Ferrelli e Petrella viaggiavano a bordo di un Fiat Doblò bianco quando furono inseguiti da una Bmw Touring serie 5 blu con a bordo quattro uomini armati e incappucciati. Dopo lo speronamento, il furgone terminò la corsa contro uno spartitraffico e un palo dell’illuminazione pubblica. A quel punto tre componenti del commando sarebbero scesi dall’auto aprendo il fuoco con kalashnikov, fucile calibro 12 e pistola. Oltre cinquanta colpi raggiunsero le vittime. Gli investigatori parlano di un’esecuzione compiuta con modalità “di inaudita ferocia”, culminata nel colpo di grazia sparato a entrambe le vittime prima della fuga lungo la provinciale 28 verso San Marco in Lamis. L’auto utilizzata dal gruppo armato non è mai stata ritrovata.

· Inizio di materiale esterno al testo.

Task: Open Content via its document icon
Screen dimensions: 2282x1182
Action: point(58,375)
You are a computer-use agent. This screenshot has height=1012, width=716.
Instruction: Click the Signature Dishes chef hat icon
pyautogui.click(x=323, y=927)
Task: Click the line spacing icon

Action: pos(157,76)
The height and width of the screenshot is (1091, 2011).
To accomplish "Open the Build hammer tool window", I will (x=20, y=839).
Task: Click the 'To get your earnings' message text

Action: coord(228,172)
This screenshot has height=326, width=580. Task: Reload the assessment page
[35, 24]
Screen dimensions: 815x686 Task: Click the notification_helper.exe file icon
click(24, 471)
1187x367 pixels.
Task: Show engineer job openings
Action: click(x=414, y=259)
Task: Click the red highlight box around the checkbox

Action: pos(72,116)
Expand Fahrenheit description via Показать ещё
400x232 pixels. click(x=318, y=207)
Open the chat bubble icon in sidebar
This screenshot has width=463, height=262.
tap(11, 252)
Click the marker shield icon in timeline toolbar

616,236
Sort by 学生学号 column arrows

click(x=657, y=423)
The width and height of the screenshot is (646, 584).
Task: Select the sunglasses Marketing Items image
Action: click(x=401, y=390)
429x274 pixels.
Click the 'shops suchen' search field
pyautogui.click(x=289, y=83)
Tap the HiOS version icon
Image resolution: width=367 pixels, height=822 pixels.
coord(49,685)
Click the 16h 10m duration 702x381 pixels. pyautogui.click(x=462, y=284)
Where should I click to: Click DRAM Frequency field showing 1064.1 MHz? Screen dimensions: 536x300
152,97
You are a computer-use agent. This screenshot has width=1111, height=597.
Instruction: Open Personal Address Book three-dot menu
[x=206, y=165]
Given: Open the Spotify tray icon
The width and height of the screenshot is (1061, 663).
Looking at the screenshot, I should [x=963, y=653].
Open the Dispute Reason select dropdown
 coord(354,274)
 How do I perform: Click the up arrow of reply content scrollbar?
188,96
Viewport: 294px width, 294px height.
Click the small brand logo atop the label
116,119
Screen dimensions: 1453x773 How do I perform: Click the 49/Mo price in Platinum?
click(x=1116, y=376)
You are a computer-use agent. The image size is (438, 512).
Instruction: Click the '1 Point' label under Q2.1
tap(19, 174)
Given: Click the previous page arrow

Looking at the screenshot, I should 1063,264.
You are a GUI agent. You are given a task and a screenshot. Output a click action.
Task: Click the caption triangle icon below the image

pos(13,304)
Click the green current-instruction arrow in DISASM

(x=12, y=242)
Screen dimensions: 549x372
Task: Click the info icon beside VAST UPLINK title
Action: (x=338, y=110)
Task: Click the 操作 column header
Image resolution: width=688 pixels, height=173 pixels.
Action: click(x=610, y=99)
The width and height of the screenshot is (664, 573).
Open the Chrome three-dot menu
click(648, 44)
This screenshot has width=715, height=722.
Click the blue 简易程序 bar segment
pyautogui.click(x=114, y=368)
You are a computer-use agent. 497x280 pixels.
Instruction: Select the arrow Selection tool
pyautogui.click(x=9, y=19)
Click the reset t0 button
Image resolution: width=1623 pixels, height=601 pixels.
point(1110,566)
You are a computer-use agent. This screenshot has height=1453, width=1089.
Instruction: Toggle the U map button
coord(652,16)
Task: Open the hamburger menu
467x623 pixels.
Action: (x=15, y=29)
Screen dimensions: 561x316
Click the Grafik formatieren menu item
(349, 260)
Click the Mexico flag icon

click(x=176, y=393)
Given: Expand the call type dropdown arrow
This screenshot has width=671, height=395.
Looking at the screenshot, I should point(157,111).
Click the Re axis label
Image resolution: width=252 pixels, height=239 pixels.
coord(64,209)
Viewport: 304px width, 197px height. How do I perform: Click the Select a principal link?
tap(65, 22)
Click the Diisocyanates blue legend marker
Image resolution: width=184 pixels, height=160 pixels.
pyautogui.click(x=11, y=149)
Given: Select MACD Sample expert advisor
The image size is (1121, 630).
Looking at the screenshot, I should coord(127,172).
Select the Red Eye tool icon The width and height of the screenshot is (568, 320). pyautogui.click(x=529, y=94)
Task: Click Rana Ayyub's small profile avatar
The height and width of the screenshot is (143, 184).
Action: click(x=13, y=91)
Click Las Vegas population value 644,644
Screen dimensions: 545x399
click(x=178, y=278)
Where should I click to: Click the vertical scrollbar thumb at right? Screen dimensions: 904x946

Nel corso della conferenza stampa il procuratore aggiunto della Dda di Bari Giuseppe Gatti ha indicato proprio quel dettaglio finale dell’esecuzione come uno degli elementi più rappresentativi della mafia garganica. “Il colpo di grazia rappresenta il brand operativo della mafia locale”, ha spiegato, parlando di una violenza esercitata “con ferocia inaudita e spregiudicata”. Secondo Gatti, però, accanto agli aspetti tradizionali delle mafie foggiane starebbe emergendo una trasformazione ancora più preoccupante. “Le batterie continuano a fare squadra e a lavorare insieme se ne hanno bisogno”, ha detto il magistrato, evidenziando la crescita di una dimensione sempre più “consortile” e federata delle organizzazioni criminali del territorio.
Un processo che, secondo la Dda, non riguarderebbe più soltanto il Gargano ma anche l’intero asse foggiano e l’Alto Tavoliere. Gli investigatori ritengono che proprio il duplice omicidio di Apricena abbia rappresentato un passaggio decisivo in quella strategia di consolidamento mafioso, funzionale all’espansione criminale e al controllo del traffico di stupefacenti nella zona. Un delitto maturato, secondo la ricostruzione accusatoria, nell’ambito dell’alleanza tra il clan garganico e la batteria riconducibile a Rocco Moretti, all’interno della lunga guerra di mafia che per anni ha insanguinato il territorio tra Gargano e provincia di Foggia.